• TO DO: Return all of the material, keeping each line exactly as it is.
>>>
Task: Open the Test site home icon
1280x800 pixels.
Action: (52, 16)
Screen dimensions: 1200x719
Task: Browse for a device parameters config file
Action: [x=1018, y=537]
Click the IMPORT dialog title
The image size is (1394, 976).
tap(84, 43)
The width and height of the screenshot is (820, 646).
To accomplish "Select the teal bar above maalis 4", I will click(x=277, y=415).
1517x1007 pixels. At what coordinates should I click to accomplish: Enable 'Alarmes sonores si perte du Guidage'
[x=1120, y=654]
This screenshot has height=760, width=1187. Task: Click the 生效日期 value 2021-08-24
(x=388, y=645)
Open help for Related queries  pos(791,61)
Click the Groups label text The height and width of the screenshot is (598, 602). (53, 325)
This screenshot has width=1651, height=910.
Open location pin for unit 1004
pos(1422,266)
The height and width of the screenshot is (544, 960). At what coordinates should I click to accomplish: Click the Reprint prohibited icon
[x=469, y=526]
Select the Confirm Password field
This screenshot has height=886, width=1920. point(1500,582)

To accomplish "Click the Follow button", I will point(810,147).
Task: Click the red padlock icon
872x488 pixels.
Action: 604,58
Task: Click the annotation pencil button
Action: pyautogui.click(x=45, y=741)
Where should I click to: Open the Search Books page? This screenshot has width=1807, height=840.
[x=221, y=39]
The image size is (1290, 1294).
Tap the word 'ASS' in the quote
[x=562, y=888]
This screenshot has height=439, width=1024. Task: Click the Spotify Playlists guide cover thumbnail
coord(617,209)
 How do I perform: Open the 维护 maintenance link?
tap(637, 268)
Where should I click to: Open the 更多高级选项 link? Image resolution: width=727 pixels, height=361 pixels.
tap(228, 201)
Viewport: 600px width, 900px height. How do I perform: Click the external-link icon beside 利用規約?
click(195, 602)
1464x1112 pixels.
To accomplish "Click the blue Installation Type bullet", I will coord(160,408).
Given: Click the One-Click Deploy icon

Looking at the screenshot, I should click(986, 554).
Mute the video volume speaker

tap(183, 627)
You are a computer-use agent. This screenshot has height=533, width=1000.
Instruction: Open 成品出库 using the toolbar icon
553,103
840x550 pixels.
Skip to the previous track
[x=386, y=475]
<<<
• RESULT BELOW:
Task: Open the Test site home icon
1280x800 pixels.
Action: (52, 16)
Screen dimensions: 1200x719
Task: Browse for a device parameters config file
Action: [x=1018, y=537]
Click the IMPORT dialog title
The image size is (1394, 976).
tap(84, 43)
The width and height of the screenshot is (820, 646).
To accomplish "Select the teal bar above maalis 4", I will click(x=277, y=415).
1517x1007 pixels. At what coordinates should I click to accomplish: Enable 'Alarmes sonores si perte du Guidage'
[x=1120, y=654]
This screenshot has height=760, width=1187. Task: Click the 生效日期 value 2021-08-24
(x=388, y=645)
Open help for Related queries  pos(791,61)
Click the Groups label text The height and width of the screenshot is (598, 602). (53, 325)
This screenshot has width=1651, height=910.
Open location pin for unit 1004
pos(1422,266)
The height and width of the screenshot is (544, 960). At what coordinates should I click to accomplish: Click the Reprint prohibited icon
[x=469, y=526]
Select the Confirm Password field
This screenshot has height=886, width=1920. point(1500,582)

To accomplish "Click the Follow button", I will point(810,147).
Task: Click the red padlock icon
872x488 pixels.
Action: 604,58
Task: Click the annotation pencil button
Action: pyautogui.click(x=45, y=741)
Where should I click to: Open the Search Books page? This screenshot has width=1807, height=840.
[x=221, y=39]
The image size is (1290, 1294).
Tap the word 'ASS' in the quote
[x=562, y=888]
This screenshot has height=439, width=1024. Task: Click the Spotify Playlists guide cover thumbnail
coord(617,209)
 How do I perform: Open the 维护 maintenance link?
tap(637, 268)
Where should I click to: Open the 更多高级选项 link? Image resolution: width=727 pixels, height=361 pixels.
tap(228, 201)
Viewport: 600px width, 900px height. How do I perform: Click the external-link icon beside 利用規約?
click(195, 602)
1464x1112 pixels.
To accomplish "Click the blue Installation Type bullet", I will coord(160,408).
Given: Click the One-Click Deploy icon

Looking at the screenshot, I should click(986, 554).
Mute the video volume speaker

tap(183, 627)
You are a computer-use agent. This screenshot has height=533, width=1000.
Instruction: Open 成品出库 using the toolbar icon
553,103
840x550 pixels.
Skip to the previous track
[x=386, y=475]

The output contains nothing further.